Woke up a bit later than I wanted, did not get to the water till about 7. Got everything loaded and dragged it all to the water, it was awesome out, water was flat as could be. Hoped on the kayak and went to grab my paddle and ya, I left it at the house. Dragged it all back, threw it all back on and in the car and drove through the Hurlburt traffic. Got home and of course now everyone was awake, so after seeing the boys off to school I grab the paddle and head back to the Navarre pier parking lot. As impatient as I was the water was still perfect. Not a lot of action, only had 2 hits that produced nothing and I landed the rest. Got a 30+ inch king, a spanish, a bonito, and the biggest suprise, my 1st kayak mahi.
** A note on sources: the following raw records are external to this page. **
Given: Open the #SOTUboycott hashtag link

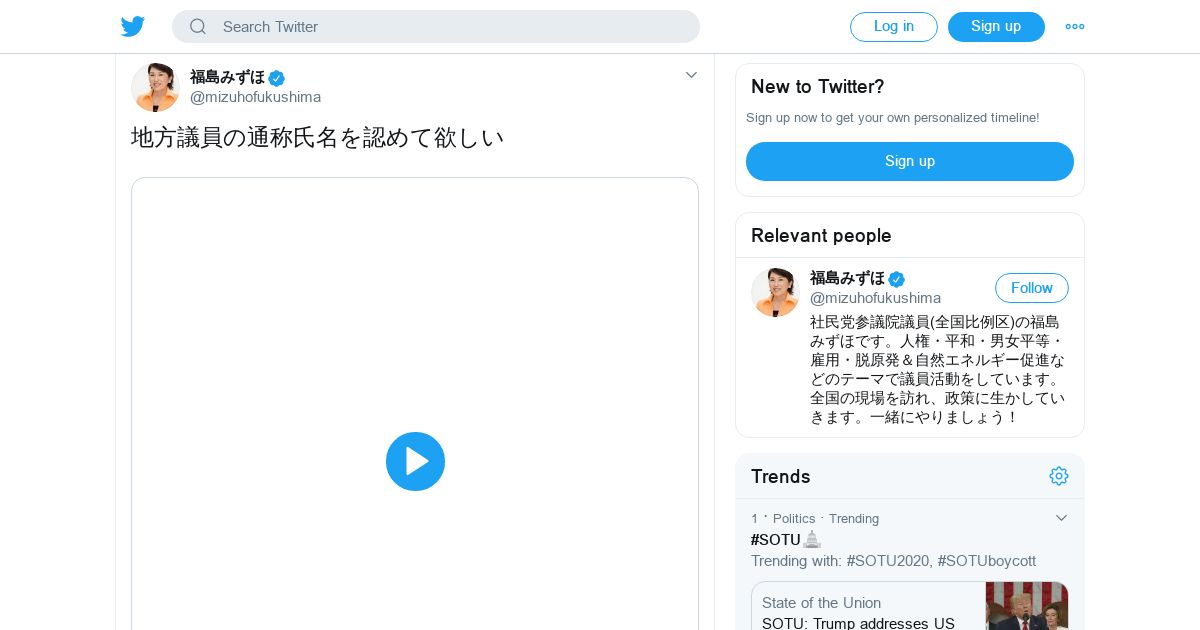Looking at the screenshot, I should coord(987,561).
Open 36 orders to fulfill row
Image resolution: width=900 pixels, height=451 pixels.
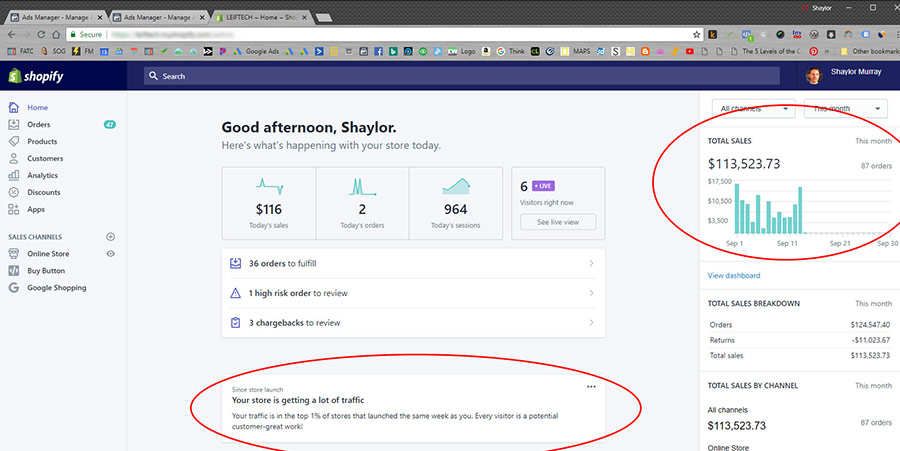[x=412, y=264]
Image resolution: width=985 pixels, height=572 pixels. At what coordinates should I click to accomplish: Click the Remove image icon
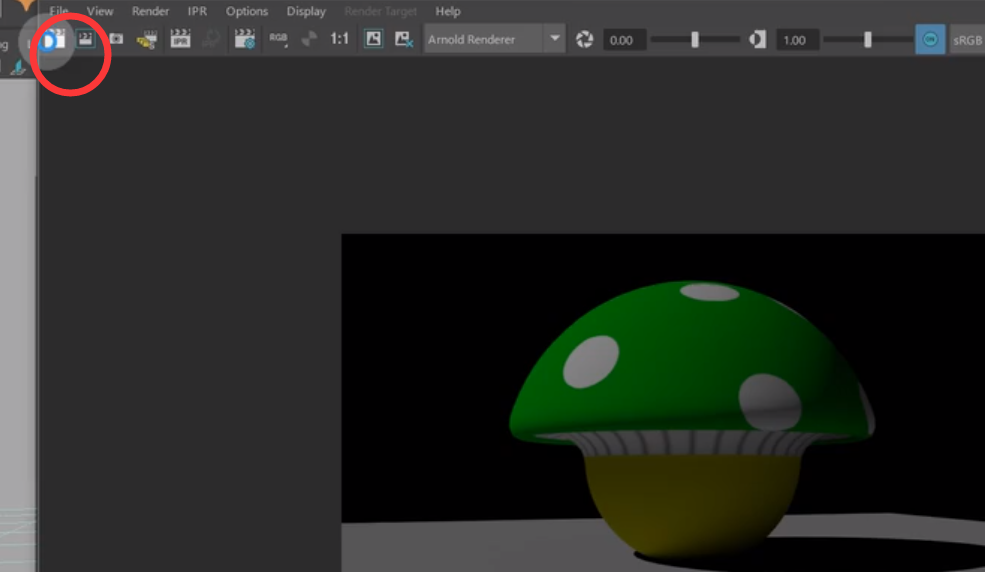[x=403, y=39]
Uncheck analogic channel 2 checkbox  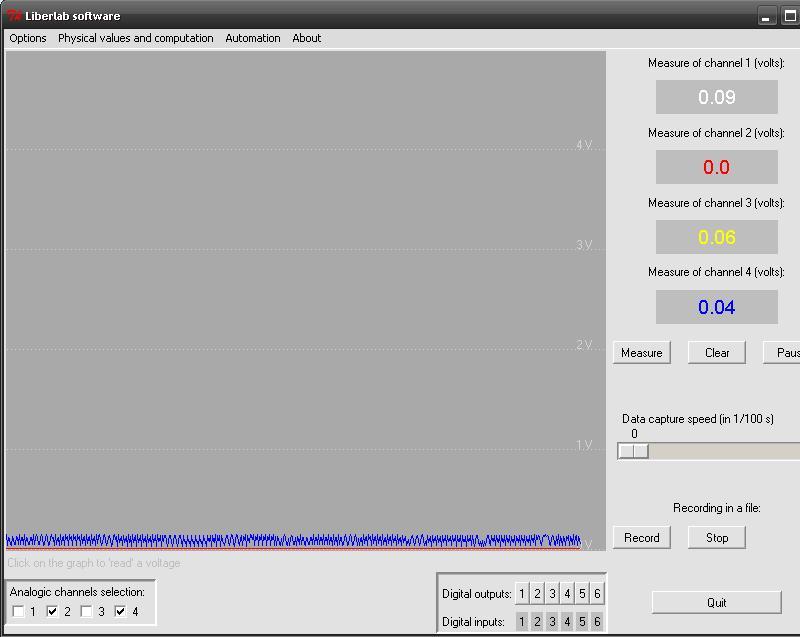(53, 611)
It was badass too, I had just had 1 of the hits that missed, reeled in and rebaited, threw it out and as soon as it hit the water the mahi jumps out with my cig in its mouth. Freaking awesome. He jumped about 8 times and it took about 15 minutes to get him in. After I gaffed him my kayak looked like a crime scene. Blood everywhere. I called it a day and headed back to the house, wife was happy about not eating mackeral. All in all, a great day.


----------



## jmunoz (Jan 11, 2012)

A good dinner and a bobo for ur liking mine would be bait but u can't beat that good job congrats


----------



## punkfishking (May 11, 2010)

Thanks man, ya I keep a bobo every once in a while and freeze it for night fishing with my kids, they love catching sharks. I would never eat one, anything that has that much blood in that small of a body cannot taste good. The freaking thing still had blood running out of its mouth when I got home.


----------



## Bigkidneys (Jul 14, 2011)

Don't think I'll ever be a great angler... Can't manage to pull my sorry ass outta bed and into the water no earlier than 0900!


----------



## Ginzu (Nov 16, 2011)

A Mahi will always brighten someone's day. Congrats. Good to see they are around.


----------



## PAWGhunter (Feb 3, 2010)

Great f'n job man!!!!!!!!


----------



## Bo Keifus (May 9, 2012)

awesome dude! im glad to know the mahi are showing back up


----------



## Foulhook (Apr 26, 2010)

Quite a smorgasborg you got there. Congrats on the mahi.


----------



## fishnfrenzy (Jul 12, 2008)

That's awesome dude. I want to go out saturday but circumstances may put me at jb instead.


----------



## LUNDY (Aug 23, 2012)

sick little load of fish right there! i have to get out this weekend


----------



## PCfisher66 (Oct 13, 2010)

Good job on the dolphin!


----------



## fishn4fun (May 11, 2008)

Awesome day man Congrats


----------



## punkfishking (May 11, 2010)

Thanks everyone, ya it was great catching the mahi, one of the coolest things I have done. I really want to get a tuna while they are around.


----------



## navkingfisher (May 14, 2009)

*this weekend*

You can forget kayaking the Gulf this weekend. Gonna be FOUR ft. surf 1000hrs. Sunday, with a good swell saturday morning.


----------